Mules.—These are employed for carting, raising water, and other farm work. They are very strong and useful.
Sheep.—Egypt is not a pastoral country, and but scant attention is paid to these animals. They are considered a sort of by-product. When attention is paid to them, however, they yield excellent profit. The ram lambs at five months sell at from sixteen to twenty shillings. No care is bestowed on selection, and breeding from “weedy” rams renders the stock deficient in quality. The duties of the shepherd are light, as the flock is always under his eye at pastures. A very good idea of the Egyptian sheep can be gathered from the illustration.
But the time is rapidly approaching when all this may be changed; for sheep-farming may be looked upon from its double advantage of their increasing popularity for food purposes and their value for the extension of a system of animal manuring, and thus supplying, by feeding off crops, one of the great wants of the country. To a great extent the poor class Egyptian has been a vegetarian, but, with the increase of riches and prosperity in the country, Mr Wallace in his address speaks of the growing demand for animal food, especially mutton; while he reminds his listeners that one of the ways in which an Arab honours his guest is by furnishing his feast with a whole roast lamb.
The Prophet Mohammed, in his sanitary laws to his followers, teaches them to partake of mutton, in his wisdom and knowledge of its superiority to the flesh of the ox, which is considered unclean, pointing to the fact that even in his day cattle were known to be affected with some form of tuberculosis, which might possibly be eaten and thus imparted to the unfortunate partaker of the unwholesome food.
A special choice of site for sheep-farming is necessary, as a matter of course; but portions of the country may easily be selected where they can be kept with advantage—in the Nubarea, for instance.

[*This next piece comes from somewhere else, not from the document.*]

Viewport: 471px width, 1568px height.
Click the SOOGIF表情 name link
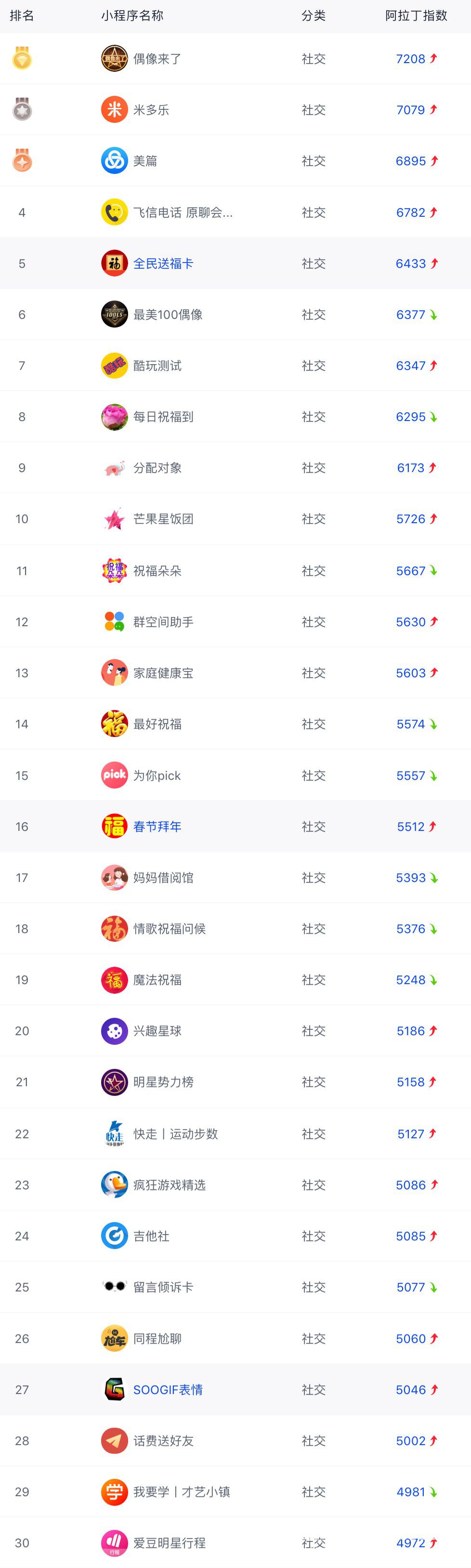click(168, 1390)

For not only is the land itself undergoing change in its nature, but politically as well. Under the present form of government and the protection to the cultivator which has been the natural result, the farmer is becoming freed from the risks of the past; for, unfortunately, in consequence of a certain inborn notion that has existed among the native Egyptian that everything he covets may be annexed, it has been found absolutely necessary by the grower of sheep to keep an exceedingly sharp eye over his tempting flocks, which have had to be dealt with as if they were in an enemy’s land. Driven into folds at night, this has not been sufficient; for as there is a want here of that breed of savage dogs fostered for their protection by the Albanian shepherds, the Egyptian shepherd has to be supplemented by watchmen ready to stand sentry over the flocks by night.
Sheep feeding progresses well during the time of the growing crops; but as these pass away, that form of farming and feeding which may be looked upon as quite modern in its application has proved most advantageous to the keeper of sheep: we mean the plan which agitated the public mind to so great an extent a decade or two back—ensilage—when our country rang with reports of experimental building of costly silos, or the sinking in suitable places of cement-lined tanks in which the newly-cut crops of green cattle food were piled or stacked, rammed down for preservation, and made into what one facetious writer stigmatised as “cattle jam.” The idea of the inexperienced was that this treatment of the green grass or clover would result either in rotting or fermentation, with spontaneous combustion to follow, as in the case of a too hurriedly made hay or corn rick in a moist harvest time. But the operations of Nature are as wondrous as they are puzzling, and it was found in our own country that the crop preserved in its silo could be kept for a reasonable length of time, and then cut out in an appetising state, ready for the cattle in a season of scarcity.
Answering so well in Europe, with its frequent rains and superabundant moisture, it is bound to be successful in comparatively rainless Egypt, where the clover can be cut at the exact necessary period and kept ready for use as required—a fact which is likely to give a great impetus to sheep-raising in such a pastureless country as the Delta.